Da Napoli a Bari in treno risparmiando cento minuti di viaggio. Adesso ci crede anche la Banca europea degli investimenti che ieri ha deliberato il più grande singolo finanziamento della sua storia: 2 miliardi di euro per la linea ad alta velocità Napoli-Bari.
Un prestito che copre un'opera pubblica già interamente finanziata dallo Stato, per cui l'intervento assume un doppio valore, simbolico e finanziario. Dal punto vista simbolico, il progetto Napoli-Bari diventa a tutti gli effetti una iniziativa europea, visto che la Bei finanzia esclusivamente azioni coerenti con gli obiettivi dell'Ue; e infatti la Bei sottolinea sia che l'opera consentirà di ridurre l'inquinamento (oggi il traffico fra Campania e Puglia è quasi esclusivamente su gomma) sia che la linea ferroviaria è un tassello della rete Ten (Trans-European Network) Scandinavia-Mediterraneo: «Ridurrà le emissioni di carbonio e sosterrà lo sviluppo sociale ed economico del Sud Italia», sottolinea la Bei.

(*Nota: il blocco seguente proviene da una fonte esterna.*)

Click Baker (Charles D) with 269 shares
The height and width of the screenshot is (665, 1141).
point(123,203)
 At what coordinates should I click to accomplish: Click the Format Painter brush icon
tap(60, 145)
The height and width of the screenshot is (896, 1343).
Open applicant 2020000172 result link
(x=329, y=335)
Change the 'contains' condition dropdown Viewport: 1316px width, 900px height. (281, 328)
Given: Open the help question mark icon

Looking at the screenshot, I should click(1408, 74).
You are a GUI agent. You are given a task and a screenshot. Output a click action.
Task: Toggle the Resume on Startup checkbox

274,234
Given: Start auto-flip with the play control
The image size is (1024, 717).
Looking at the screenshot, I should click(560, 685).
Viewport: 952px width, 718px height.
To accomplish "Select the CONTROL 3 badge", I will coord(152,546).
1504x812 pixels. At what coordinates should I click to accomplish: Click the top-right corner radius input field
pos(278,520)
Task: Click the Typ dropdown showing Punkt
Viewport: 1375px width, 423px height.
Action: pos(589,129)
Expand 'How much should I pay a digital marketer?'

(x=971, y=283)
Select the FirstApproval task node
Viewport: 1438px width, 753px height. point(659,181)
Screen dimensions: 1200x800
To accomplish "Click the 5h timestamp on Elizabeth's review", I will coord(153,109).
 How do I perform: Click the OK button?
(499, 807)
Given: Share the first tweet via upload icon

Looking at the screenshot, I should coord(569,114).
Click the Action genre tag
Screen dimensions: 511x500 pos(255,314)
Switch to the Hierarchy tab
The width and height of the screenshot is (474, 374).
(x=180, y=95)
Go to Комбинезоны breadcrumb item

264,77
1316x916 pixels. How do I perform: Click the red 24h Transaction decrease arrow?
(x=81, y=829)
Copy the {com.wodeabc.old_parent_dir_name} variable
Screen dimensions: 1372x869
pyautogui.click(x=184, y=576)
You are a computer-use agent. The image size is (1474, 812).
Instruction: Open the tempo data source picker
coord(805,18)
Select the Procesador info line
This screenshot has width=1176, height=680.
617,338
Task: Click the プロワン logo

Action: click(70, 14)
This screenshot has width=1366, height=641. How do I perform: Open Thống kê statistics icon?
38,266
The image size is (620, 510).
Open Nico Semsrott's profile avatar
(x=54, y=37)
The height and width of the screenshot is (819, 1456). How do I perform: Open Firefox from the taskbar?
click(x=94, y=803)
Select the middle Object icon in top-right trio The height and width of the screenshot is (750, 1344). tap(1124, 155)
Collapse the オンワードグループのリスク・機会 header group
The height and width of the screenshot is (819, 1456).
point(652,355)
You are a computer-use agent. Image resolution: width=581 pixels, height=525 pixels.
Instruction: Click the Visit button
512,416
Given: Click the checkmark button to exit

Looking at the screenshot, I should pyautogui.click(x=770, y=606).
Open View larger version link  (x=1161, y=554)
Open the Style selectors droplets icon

LEGGI ANCHE Ferro e gomma, salto nel futuro ad alta velocità
Del Ten Scandinavia-Mediterraneo fa parte anche il Ponte sullo stretto, già approvato dall'Unione europea come elemento funzionale al miglioramento di tutta la rete di trasporti nell'Italia meridionale e in Sicilia. Il secondo aspetto dell'intervento Bei è, appunto, finanziario. L'Italia ha già appostato sulla Napoli-Bari 6 miliardi e 198 milioni affidando i lavori alle Ferrovie dello Stato, che è stazione appaltante, per cui il prestito da 2 miliardi, a un tasso di interesse irrisorio come tutti i finanziamenti della Bei, consente nell'immediato di spostare un importo equivalente alla somma finanziata dalla Bei per nuove necessità, auspicabilmente ancora nel Mezzogiorno, sul medesimo Ten e in particolare sulla ferrovia Salerno-Reggio Calabria, anch'essa da velocizzare, dove invece si è ancora allo stadio degli studi di fattibilità.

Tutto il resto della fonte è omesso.